_Goal 1_
Reproduce the part of the connection pool thread starting at "After months of" and ending at "for our application.".
_Goal 2_
In the connection pool thread, how many connections does the application use during most of the day?
_Goal 3_
Put this sentence from the connection pool thread into Spanish: "We use this in our Play applications, and it's made a HUGE positive impact on the performance of the application."

++++ Given text ++++

Consider a configuration parameter for 'working-set' connection pool size

YogoGit commented 9 years ago

Thanks for developing this library. We use this in our Play applications, and it's made a HUGE positive impact on the performance of the application.

After months of our applications working fine, we started experiencing issues that I believe are related to the issue fixed in 2.3.7. This issue isn't about that bug, but during my investigation, I went through all of the HikariCP documentation, as well as looked at the details of the connection pool (using the Codehale metrics), and it became obvious that the current configuration parameters are not ideal for our application.

I've noticed that for the application in question, during most of day, we tend to use ~5-7 connections 'all-the-time' (including both idle and active connections), with occasional spikes to 10-15 occasionally during the week, and rare spikes to 50+ when we get a news story and our site gets beat up bad. We also have multiple instances of the application running at the same time, so this spike could involve 100-150 connections across the cluster.

++++ Material shown ++++

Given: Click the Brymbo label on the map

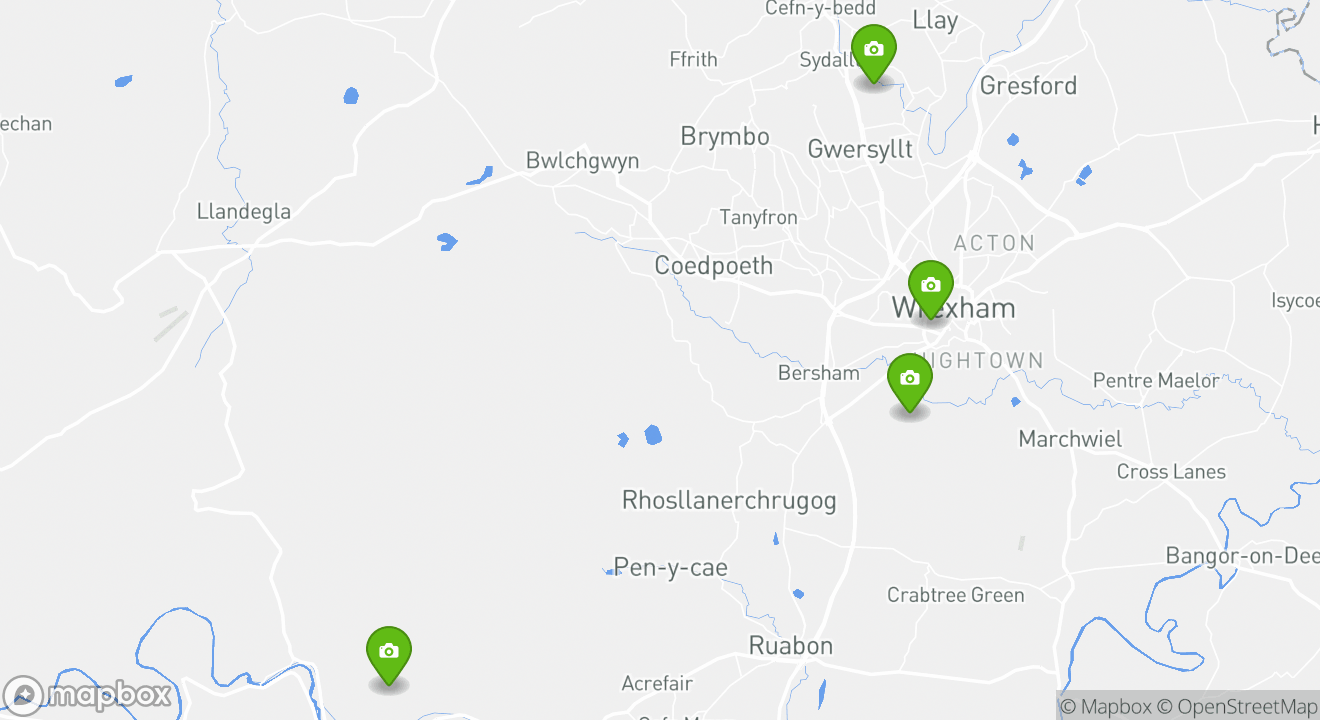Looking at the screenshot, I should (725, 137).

++++
++++ Material shown ++++

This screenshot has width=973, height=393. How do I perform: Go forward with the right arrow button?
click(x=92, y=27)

++++

_Written reply 1_
After months of our applications working fine, we started experiencing issues that I believe are related to the issue fixed in 2.3.7. This issue isn't about that bug, but during my investigation, I went through all of the HikariCP documentation, as well as looked at the details of the connection pool (using the Codehale metrics), and it became obvious that the current configuration parameters are not ideal for our application.

_Written reply 2_
About 5-7 connections, counting both idle and active ones.

_Written reply 3_
Lo usamos en nuestras aplicaciones Play, y ha tenido un impacto positivo ENORME en el rendimiento de la aplicación.